Shares in Dia surged more than 70 per cent after news of the bid on Tuesday.

LetterOne first bought into Dia in mid-2017 and the chain’s prospects began to dim not long after sales fell. Last year, chairwoman Ana María Llopis resigned, the chief executive was replaced twice, its 2017 earnings had to be restated, its dividend was slashed and its debt downgraded to junk. It had lost more than 90 per cent of its market value in the past year.

LetterOne and Dia had clashed over a turnround plan and in December, LetterOne’s three board representatives resigned in protest. Stephan DuCharme, who was one of them, wrote to the company saying its strategy did “not adequately reflect the scale of transformation required and the execution risks associated with it”.

Dia subsequently announced a refinancing deal, which offered it access to €900m in short-term financing and working capital, but was dependent on a €600m rights issue in the first quarter.

Mr DuCharme, L1 Retail’s managing partner, said he wanted to avoid the “highly dilutive” share offer — which would force L1 to spend roughly €180m to maintain its stake.

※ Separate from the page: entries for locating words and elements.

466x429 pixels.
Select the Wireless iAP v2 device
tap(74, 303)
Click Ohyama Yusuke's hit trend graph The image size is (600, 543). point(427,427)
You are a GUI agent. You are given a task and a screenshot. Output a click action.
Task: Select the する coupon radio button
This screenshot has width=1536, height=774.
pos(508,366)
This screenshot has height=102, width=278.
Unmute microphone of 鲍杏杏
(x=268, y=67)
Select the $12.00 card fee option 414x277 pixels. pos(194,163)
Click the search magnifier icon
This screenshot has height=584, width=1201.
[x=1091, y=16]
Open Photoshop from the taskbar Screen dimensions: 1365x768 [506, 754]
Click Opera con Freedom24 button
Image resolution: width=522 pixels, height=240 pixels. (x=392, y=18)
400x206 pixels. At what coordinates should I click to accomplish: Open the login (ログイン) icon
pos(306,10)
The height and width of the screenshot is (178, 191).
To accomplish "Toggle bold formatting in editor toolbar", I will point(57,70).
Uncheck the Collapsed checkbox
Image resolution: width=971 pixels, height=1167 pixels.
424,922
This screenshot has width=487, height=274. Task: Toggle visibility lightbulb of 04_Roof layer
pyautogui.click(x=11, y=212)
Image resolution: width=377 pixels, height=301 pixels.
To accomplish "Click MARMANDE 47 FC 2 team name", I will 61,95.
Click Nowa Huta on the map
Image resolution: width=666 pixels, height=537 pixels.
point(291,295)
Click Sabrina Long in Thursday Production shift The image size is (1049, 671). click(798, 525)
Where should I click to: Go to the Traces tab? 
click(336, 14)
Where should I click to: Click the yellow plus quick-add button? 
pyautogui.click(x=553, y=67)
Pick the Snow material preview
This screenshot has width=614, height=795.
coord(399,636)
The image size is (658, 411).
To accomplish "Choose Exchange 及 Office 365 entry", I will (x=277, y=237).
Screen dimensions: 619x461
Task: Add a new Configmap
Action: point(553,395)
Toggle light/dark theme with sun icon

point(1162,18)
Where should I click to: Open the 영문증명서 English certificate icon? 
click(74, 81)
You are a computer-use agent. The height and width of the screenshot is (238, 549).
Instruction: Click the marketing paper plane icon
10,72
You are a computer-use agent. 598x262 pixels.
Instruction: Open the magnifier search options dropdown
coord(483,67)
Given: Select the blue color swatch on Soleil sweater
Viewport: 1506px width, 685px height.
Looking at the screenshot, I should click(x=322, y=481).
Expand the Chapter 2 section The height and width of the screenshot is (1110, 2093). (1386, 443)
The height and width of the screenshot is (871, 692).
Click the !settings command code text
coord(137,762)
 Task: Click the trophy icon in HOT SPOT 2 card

Instead, L1 Retail said, it would inject €500m into the company if the bid were successful, with L1 putting up a share equal to its post-buyout ownership stake and underwriting the rest. This commitment, however, is dependent on Dia’s lenders agreeing to a long-term debt restructuring.

Dia had €1.4bn in net debt at the end of September, including €900m in bonds.

“If we don’t reach a satisfactory agreement with the banks,” said Mr DuCharme, “our commitment to the capital increase falls away”.

Dia and its franchisees have a huge network of more than 7,400 stores across Spain, Portugal, Brazil and Argentina. But Dia, Spain’s third-largest grocery chain, has seen its market share eroded as local group Mercadona and German discount chain Lidl have responded more quickly to changing consumer preferences.

“Dia never responded to customer trends. At the end of the day that’s what it’s all about,” said Mr DuCharme. “Dia’s sales per square metre are a third or half of some of its competitors. That’s where the opportunity was missed.”

Mr Fridman has built his X5 Retail Group into Russia’s biggest food retailer with more than 13,000 stores. Mr DuCharme led a period of fast growth at X5 as chief executive, and is now chairman. More recently, L1 Retail bought UK health food chain Holland & Barrett for £1.8bn in 2017.